30 April 2008

The Wright stuff

I want to point out this article by Salon.com editor Joan Walsh because it's such a textbook illustration of how liberals will cling to the doughy underbelly of American Exceptionalism as a sop to the Serious Establishment even as they try to keep from choking on the steady warm gusher of truth that's pouring out onto their faces. Walsh's piece analyzing Wright's appearance on Bill Moyers is littered with false equivalence, concern trollery, and flat-out lack of comprehension all in the service of singing "God Bless America" and waiting for a pony to arrive.

Let's start from the beginning. Walsh says about the now-infamous "God Damn America" sound bite:

Talking to Moyers, Wright argued that the famous "God damn America" sermon was a) only condemning bad American government actions, and b) using "damn" in a singular religious sense referring to how God treats those who've sinned horrendously (he went into hermeneutics to explain why most Americans can't understand him). But his explanation was unconvincing. Wright could probably have gotten away with "God damn Bush" for the bloody Iraq war if he wanted to, or "God damn Truman" for bombing the Japanese at the end of World War II, or even "God damn the American government!" for its many mistakes. But "God damn America" -- that's sweeping. It sounds like it's the idea of America, its fundamental principles, that he's rejecting.

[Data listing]
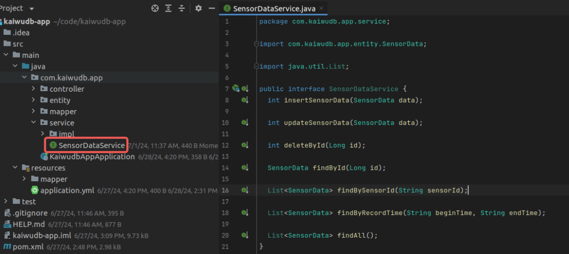Select KaiwudbAppApplication class in the tree
569x254 pixels.
(x=92, y=157)
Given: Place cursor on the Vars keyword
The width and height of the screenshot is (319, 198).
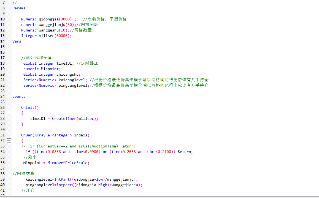Looking at the screenshot, I should click(x=17, y=41).
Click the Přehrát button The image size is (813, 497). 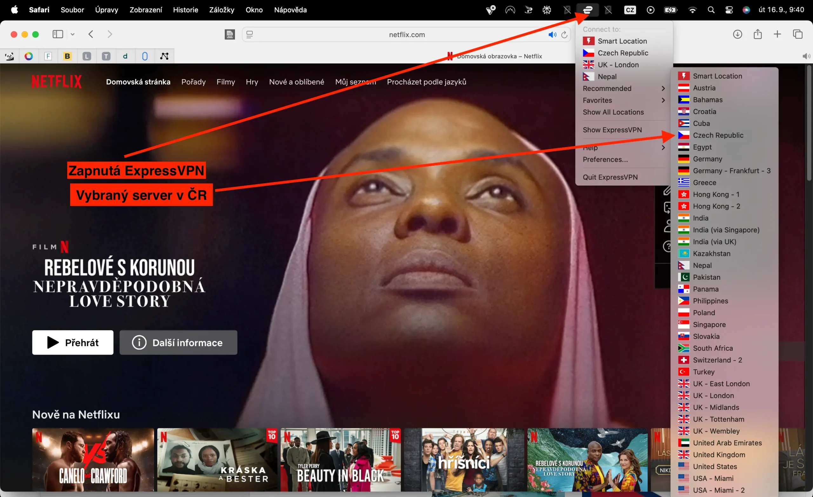(x=73, y=342)
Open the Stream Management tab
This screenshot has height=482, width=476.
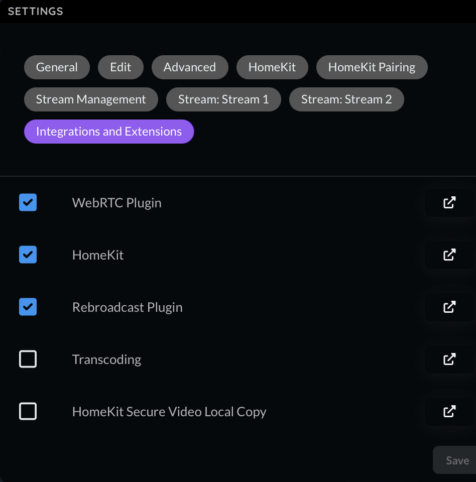91,99
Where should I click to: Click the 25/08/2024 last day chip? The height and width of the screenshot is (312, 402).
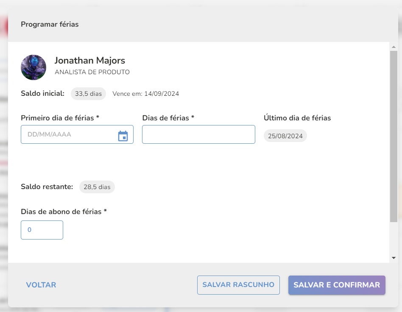pos(285,136)
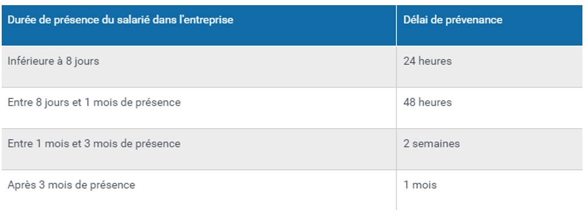Select the "24 heures" cell
The width and height of the screenshot is (587, 215).
[490, 66]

EXERCISE INSTRUCTIONS >>
Write out the post about Wright between "The Wright stuff" and "pony to arrive.", inclusive, swapping "Salon.com" for "Slate".

RESULT OF THIS EXERCISE >>
The Wright stuff

I want to point out this article by Slate editor Joan Walsh because it's such a textbook illustration of how liberals will cling to the doughy underbelly of American Exceptionalism as a sop to the Serious Establishment even as they try to keep from choking on the steady warm gusher of truth that's pouring out onto their faces. Walsh's piece analyzing Wright's appearance on Bill Moyers is littered with false equivalence, concern trollery, and flat-out lack of comprehension all in the service of singing "God Bless America" and waiting for a pony to arrive.